WORK ITEM: Transcribe only what runs from the line containing "270x449 pixels." through the final line below, exactly, and leave every picture out.

RECORDS FOR PROCESSING:
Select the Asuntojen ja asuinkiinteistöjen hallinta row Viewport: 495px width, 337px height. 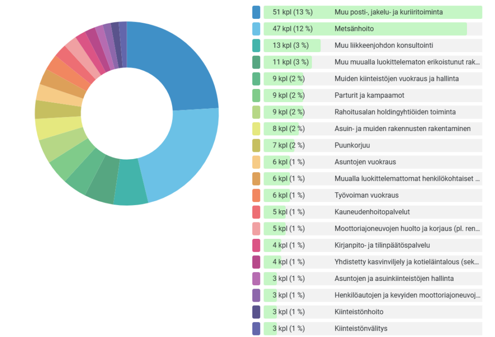coord(394,279)
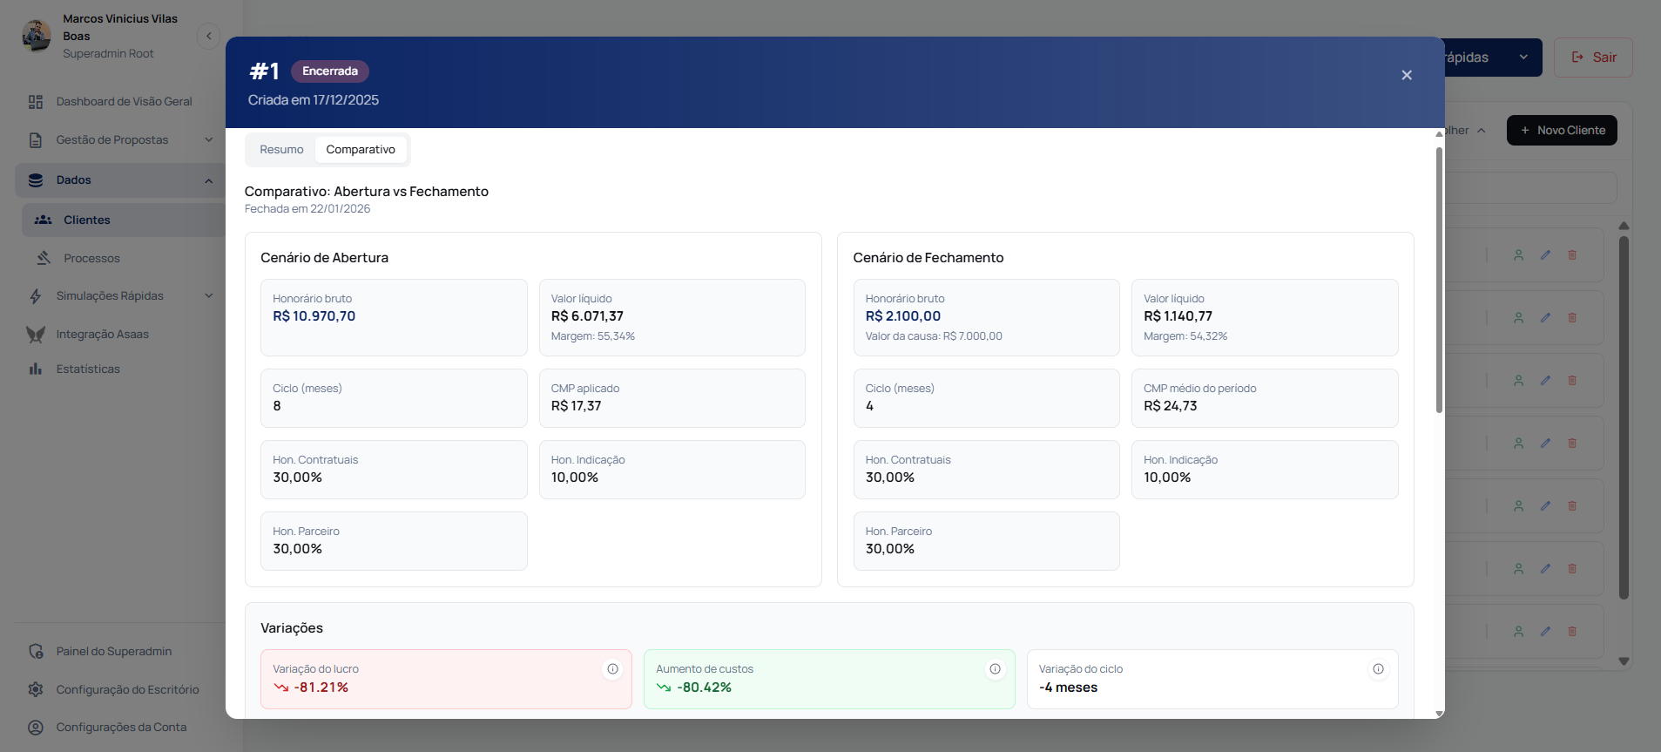This screenshot has width=1661, height=752.
Task: Click the Novo Cliente button
Action: tap(1562, 131)
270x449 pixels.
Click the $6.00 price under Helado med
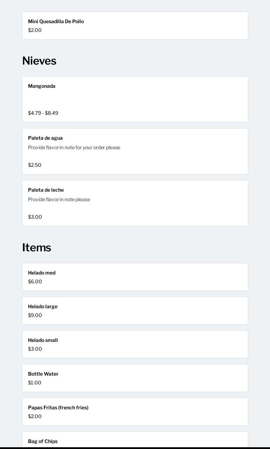click(x=35, y=282)
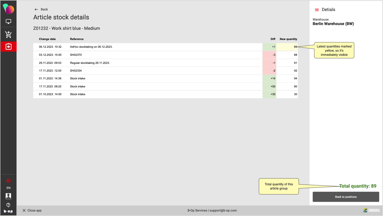This screenshot has height=216, width=383.
Task: Click the X icon beside Close app
Action: coord(24,210)
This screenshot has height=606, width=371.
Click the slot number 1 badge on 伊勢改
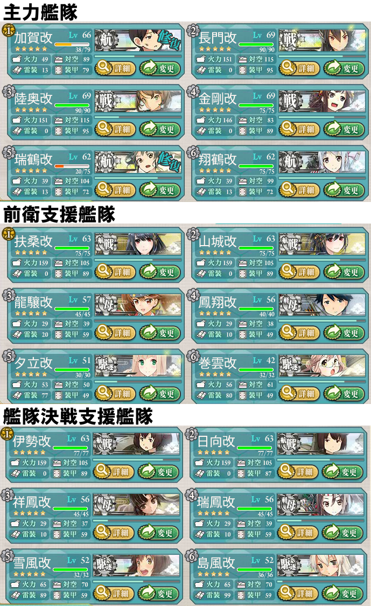6,434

ANSWER BOX:
270x449 pixels.
Click the $6.00 price under Helado med
click(x=35, y=282)
This screenshot has height=216, width=383.
Task: Click the X icon beside Close app
Action: coord(24,210)
This screenshot has height=606, width=371.
Click the slot number 1 badge on 伊勢改
6,434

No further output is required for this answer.